Schlacht von Nyamina
Eroberung des Französisch-Sudan gegen Samory Touré · Nyamina, Oberer Niger (heutiges Mali)
Zusammenfassung
In der Schlacht von Nyamina trat eine von Oberst Archinard kommandierte französische Kolonne gegen die Streitkräfte von Samory Touré und seinen örtlichen Verbündeten an, die das obere Nigertal verteidigen wollten. Nach einem schwierigen Marsch durch das Buschland und Schikanen führten die Franzosen in der Nähe des befestigten Dorfes Nyamina offene Gefechte. Artillerie und Tirailleur-Disziplin konnten mehrere Angriffe abwehren; Ein französischer Gegenangriff überflügelte feindliche Stellungen und zwang Samory zum Rückzug.
Historischer Kontext
Nach der Eroberung von Obersenegal wollte Frankreich das gesamte Nigerbecken kontrollieren und das Wassoulou-Reich unterwerfen.
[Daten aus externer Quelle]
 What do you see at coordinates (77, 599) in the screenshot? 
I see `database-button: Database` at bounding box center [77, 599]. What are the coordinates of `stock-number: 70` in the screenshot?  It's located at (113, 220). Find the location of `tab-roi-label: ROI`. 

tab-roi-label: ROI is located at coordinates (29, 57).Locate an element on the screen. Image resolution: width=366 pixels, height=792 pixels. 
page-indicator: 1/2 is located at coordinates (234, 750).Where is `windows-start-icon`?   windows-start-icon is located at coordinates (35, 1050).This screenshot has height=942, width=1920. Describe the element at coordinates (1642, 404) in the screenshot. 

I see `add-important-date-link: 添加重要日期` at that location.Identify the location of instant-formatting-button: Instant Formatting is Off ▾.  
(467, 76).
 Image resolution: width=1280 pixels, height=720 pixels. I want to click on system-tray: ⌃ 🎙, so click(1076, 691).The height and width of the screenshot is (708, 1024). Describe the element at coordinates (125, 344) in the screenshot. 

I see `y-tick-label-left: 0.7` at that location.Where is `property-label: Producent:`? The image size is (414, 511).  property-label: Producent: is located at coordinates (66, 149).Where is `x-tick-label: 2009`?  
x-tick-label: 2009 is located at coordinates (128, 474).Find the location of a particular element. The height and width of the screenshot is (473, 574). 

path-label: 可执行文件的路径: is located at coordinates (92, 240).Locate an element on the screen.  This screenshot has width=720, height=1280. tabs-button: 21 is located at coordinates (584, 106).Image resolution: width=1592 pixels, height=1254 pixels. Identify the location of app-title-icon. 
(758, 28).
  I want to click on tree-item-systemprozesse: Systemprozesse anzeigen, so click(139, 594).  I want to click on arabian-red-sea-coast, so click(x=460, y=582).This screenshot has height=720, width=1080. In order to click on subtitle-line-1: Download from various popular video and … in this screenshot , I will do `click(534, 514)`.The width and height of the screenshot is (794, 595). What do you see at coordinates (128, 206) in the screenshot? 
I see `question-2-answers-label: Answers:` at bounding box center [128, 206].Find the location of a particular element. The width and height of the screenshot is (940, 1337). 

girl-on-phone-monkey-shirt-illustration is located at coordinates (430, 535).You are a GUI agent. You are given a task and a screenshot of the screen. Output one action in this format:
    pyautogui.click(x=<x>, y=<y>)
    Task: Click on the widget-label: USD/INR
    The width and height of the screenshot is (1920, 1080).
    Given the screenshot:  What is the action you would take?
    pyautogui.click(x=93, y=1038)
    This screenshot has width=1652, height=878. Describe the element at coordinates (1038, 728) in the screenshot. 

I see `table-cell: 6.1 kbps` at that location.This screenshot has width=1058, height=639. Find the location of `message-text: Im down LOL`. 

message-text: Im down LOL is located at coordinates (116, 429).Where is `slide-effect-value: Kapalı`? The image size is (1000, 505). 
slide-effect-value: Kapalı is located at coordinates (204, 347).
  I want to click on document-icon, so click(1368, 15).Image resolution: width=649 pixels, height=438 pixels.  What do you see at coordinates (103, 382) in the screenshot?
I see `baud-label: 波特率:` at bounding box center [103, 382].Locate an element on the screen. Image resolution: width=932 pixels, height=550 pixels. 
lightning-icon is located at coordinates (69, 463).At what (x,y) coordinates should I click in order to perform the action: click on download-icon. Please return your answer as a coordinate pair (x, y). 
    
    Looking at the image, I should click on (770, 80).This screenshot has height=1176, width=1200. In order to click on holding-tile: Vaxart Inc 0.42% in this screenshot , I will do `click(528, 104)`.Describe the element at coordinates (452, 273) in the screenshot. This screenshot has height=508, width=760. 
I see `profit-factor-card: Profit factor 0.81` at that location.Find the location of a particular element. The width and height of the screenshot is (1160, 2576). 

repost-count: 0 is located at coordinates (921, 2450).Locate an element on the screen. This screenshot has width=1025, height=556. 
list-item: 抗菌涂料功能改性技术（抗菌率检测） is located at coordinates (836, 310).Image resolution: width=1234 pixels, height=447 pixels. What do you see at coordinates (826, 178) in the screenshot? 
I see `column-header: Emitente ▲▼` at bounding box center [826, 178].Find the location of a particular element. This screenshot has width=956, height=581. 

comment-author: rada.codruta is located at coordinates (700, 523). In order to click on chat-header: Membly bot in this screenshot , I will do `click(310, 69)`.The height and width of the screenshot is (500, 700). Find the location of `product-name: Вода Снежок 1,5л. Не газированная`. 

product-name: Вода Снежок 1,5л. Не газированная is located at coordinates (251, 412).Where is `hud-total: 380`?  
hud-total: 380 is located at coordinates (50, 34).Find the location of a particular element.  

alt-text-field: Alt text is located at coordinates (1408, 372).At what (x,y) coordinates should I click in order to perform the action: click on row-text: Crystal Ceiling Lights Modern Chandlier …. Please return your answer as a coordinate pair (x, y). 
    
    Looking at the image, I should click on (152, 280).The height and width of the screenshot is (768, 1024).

Samory, ein Meister der mobilen Kriegsführung, versuchte manchmal, offene Schlachten zu erzwingen, um seine Verbündeten zu schützen. Nyamina war eine der letzten Schleusen am Niger vor dem französischen Durchbruch nach Osten.
Taktik
Archinard stellte seine Truppen in einem Verteidigungsfeld auf und rückte dann in einer Linie vor, um den Feind festzuhalten. Samorys Kavallerie versuchte Einschließungsmanöver, aber Artillerie und anhaltendes Tirailleurfeuer bremsten ihren Schwung. Ein von der Fremdenlegion angeführter Flankenangriff erzwang den Durchbruch der feindlichen Front.
Folgen
Die Niederlage bei Nyamina brachte Samorys Koalition am Niger durcheinander und ermöglichte die schnelle Eroberung mehrerer strategisch wichtiger Dörfer. Samory musste seinen Rückzug nach Südosten beschleunigen, während Frankreich seine Positionen in Oberniger stärkte. Dieser Sieg trug zur fortschreitenden Erosion des Wassoulou-Reiches bei.